**Exercise objective**
Render the lines below as a JSON array of strings, one string per line, with blank lines omitted.

**Given data**
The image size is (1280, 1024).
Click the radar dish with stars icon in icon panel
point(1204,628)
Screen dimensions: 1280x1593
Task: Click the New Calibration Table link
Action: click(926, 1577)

**Written solution**
[
  "The image size is (1280, 1024).",
  "Click the radar dish with stars icon in icon panel",
  "point(1204,628)",
  "Screen dimensions: 1280x1593",
  "Task: Click the New Calibration Table link",
  "Action: click(926, 1577)"
]